**DATASET CONTENT**

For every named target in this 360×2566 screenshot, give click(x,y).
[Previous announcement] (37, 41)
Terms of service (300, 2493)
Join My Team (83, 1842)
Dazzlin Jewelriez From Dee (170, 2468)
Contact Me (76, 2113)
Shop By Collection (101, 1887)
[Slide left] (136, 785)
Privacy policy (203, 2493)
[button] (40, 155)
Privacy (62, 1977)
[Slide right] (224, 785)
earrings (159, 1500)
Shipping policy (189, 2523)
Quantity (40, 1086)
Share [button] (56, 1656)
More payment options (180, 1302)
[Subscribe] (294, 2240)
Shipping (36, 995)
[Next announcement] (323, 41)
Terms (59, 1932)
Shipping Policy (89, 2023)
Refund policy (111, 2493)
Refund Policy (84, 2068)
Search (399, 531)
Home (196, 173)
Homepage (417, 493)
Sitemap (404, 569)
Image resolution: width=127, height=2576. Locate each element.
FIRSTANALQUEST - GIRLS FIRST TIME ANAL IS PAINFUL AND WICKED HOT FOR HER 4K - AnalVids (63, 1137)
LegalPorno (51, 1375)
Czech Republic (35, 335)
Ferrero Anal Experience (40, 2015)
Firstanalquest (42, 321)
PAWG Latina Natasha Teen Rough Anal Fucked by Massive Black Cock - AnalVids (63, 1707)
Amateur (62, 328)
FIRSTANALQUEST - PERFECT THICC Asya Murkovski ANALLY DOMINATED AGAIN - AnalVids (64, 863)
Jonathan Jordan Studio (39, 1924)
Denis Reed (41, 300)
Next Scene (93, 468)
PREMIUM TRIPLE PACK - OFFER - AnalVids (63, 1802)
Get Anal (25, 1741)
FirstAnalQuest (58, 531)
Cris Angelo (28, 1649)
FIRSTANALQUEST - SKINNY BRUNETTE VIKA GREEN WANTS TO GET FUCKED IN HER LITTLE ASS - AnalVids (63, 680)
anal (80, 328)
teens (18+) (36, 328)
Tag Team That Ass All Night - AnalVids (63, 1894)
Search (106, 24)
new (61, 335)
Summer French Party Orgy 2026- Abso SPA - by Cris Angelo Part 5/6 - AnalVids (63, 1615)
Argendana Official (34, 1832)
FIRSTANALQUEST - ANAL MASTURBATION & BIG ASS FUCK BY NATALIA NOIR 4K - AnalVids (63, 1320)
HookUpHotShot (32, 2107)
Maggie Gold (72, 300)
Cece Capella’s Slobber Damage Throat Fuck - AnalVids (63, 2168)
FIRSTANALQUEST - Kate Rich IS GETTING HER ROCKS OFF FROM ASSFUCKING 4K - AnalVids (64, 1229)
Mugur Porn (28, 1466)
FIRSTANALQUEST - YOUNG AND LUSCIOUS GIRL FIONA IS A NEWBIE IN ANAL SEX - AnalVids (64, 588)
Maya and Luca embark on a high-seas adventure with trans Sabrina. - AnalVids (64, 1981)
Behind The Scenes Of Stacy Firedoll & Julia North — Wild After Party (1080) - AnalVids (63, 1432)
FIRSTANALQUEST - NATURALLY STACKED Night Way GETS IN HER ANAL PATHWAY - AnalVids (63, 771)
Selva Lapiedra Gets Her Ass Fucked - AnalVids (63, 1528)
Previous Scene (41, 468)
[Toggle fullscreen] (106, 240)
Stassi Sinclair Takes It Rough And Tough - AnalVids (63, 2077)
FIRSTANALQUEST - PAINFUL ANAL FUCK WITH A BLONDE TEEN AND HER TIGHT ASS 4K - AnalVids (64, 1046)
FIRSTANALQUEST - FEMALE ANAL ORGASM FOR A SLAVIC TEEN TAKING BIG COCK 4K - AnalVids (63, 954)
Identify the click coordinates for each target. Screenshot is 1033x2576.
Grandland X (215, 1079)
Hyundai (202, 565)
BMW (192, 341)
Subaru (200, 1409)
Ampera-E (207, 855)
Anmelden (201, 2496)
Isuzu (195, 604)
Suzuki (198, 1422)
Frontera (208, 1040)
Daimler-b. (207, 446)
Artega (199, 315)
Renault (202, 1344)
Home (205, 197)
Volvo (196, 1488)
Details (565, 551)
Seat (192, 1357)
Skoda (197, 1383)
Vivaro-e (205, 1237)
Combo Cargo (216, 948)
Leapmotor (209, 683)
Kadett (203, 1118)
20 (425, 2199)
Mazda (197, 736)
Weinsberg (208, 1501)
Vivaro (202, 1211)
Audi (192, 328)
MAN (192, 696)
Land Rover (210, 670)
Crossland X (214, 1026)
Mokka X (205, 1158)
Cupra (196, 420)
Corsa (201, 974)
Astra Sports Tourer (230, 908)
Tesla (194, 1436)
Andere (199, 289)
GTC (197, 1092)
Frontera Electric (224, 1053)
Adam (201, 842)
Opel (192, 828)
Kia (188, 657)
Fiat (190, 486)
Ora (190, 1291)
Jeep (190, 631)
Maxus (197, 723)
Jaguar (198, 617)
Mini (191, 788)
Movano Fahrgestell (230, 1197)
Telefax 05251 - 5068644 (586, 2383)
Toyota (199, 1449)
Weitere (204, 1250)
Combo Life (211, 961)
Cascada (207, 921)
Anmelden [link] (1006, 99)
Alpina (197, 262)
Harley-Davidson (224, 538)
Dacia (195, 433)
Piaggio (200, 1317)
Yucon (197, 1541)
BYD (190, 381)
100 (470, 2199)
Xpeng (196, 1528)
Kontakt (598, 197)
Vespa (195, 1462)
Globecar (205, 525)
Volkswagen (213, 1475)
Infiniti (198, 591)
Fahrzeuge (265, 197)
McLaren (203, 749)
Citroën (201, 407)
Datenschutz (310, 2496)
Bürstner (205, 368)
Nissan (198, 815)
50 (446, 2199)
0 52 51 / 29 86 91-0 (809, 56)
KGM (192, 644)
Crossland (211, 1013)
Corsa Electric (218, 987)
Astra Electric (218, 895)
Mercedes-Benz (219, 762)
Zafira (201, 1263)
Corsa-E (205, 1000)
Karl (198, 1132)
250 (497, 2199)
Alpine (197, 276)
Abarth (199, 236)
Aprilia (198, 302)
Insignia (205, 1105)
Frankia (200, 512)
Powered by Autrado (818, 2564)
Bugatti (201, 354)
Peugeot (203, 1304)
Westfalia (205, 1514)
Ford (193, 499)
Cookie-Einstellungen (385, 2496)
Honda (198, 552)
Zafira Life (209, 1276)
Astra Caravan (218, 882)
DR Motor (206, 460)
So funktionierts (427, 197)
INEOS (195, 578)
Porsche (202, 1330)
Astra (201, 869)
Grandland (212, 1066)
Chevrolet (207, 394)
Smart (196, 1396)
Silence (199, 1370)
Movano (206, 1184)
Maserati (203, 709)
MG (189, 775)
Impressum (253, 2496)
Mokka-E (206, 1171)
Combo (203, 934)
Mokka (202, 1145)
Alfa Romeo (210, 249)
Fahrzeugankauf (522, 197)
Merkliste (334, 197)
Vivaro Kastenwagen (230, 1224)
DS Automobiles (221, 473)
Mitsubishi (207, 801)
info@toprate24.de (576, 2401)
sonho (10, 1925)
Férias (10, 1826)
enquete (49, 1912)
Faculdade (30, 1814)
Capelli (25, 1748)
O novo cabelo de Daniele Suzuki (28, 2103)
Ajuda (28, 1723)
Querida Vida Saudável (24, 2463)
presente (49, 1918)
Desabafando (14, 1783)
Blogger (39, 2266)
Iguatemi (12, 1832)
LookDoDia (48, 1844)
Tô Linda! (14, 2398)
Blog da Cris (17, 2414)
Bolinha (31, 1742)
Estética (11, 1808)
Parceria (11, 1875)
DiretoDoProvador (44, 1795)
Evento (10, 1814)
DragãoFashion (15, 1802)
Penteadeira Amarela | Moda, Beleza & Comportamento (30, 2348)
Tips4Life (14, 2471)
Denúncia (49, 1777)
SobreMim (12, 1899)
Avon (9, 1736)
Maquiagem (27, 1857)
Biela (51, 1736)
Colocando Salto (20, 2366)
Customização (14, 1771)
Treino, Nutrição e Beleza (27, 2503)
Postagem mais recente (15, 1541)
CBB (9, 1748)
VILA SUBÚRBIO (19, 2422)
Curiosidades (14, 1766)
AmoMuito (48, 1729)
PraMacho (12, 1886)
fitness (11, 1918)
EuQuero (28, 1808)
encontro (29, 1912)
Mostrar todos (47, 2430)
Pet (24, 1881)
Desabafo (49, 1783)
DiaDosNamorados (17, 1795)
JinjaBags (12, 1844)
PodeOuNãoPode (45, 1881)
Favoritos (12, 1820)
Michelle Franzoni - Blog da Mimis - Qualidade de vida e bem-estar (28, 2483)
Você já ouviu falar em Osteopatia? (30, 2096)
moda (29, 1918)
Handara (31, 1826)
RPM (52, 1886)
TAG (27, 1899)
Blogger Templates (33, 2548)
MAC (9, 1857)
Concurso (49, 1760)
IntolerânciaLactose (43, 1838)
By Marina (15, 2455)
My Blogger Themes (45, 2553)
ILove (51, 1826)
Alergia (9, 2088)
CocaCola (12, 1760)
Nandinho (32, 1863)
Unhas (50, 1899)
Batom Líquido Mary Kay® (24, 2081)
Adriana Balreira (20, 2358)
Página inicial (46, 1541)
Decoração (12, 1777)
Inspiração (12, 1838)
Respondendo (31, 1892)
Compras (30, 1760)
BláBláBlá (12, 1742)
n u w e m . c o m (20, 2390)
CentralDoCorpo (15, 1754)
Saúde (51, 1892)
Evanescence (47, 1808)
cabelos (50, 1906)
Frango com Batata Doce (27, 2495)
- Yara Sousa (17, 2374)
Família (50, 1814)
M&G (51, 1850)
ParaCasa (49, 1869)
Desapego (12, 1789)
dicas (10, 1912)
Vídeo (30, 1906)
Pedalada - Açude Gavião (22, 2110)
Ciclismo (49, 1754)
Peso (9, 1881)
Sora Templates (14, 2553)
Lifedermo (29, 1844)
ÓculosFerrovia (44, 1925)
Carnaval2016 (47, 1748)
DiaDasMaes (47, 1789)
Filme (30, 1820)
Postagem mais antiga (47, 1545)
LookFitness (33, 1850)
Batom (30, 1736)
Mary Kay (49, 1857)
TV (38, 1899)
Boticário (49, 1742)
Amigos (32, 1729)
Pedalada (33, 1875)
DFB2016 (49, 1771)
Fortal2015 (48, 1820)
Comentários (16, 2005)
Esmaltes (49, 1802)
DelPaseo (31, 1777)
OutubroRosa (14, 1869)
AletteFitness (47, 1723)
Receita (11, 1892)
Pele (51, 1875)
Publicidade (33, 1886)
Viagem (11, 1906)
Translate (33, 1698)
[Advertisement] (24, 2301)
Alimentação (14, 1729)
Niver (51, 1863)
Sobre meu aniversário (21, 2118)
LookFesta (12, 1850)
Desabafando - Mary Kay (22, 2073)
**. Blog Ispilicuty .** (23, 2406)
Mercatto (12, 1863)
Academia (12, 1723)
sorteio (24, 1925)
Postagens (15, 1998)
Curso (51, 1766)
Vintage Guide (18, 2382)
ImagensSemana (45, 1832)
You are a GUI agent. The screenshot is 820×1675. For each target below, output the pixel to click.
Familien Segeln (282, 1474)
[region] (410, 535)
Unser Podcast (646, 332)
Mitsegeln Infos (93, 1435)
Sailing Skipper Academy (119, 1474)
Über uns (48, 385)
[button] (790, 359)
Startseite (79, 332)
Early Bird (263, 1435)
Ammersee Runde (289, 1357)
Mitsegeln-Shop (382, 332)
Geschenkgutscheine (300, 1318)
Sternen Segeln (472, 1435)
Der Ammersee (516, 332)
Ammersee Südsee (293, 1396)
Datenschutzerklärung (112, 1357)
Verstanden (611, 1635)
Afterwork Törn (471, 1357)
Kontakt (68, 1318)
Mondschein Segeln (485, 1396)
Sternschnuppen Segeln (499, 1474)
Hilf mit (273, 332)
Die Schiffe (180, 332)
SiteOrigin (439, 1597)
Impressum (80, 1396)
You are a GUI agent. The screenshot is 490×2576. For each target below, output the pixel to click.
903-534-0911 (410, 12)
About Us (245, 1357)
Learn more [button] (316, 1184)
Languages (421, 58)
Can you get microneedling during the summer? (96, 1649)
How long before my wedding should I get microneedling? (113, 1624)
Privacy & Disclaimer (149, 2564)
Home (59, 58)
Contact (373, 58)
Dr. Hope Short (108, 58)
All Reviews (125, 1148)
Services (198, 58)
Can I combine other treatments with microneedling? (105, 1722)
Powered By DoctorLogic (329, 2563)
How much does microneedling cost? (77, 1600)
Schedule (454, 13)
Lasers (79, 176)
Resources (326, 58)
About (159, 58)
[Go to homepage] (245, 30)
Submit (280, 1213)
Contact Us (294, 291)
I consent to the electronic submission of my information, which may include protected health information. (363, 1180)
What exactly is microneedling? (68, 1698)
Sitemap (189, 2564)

**WHAT IS NEEDED**
Exactly as written, please reproduce the lines from the first line of the data to the line containing "[Subscribe] (294, 2240)", inclusive, and nothing else.

**REPLY TO THE TASK**
For every named target in this 360×2566 screenshot, give click(x,y).
[Previous announcement] (37, 41)
Terms of service (300, 2493)
Join My Team (83, 1842)
Dazzlin Jewelriez From Dee (170, 2468)
Contact Me (76, 2113)
Shop By Collection (101, 1887)
[Slide left] (136, 785)
Privacy policy (203, 2493)
[button] (40, 155)
Privacy (62, 1977)
[Slide right] (224, 785)
earrings (159, 1500)
Shipping policy (189, 2523)
Quantity (40, 1086)
Share [button] (56, 1656)
More payment options (180, 1302)
[Subscribe] (294, 2240)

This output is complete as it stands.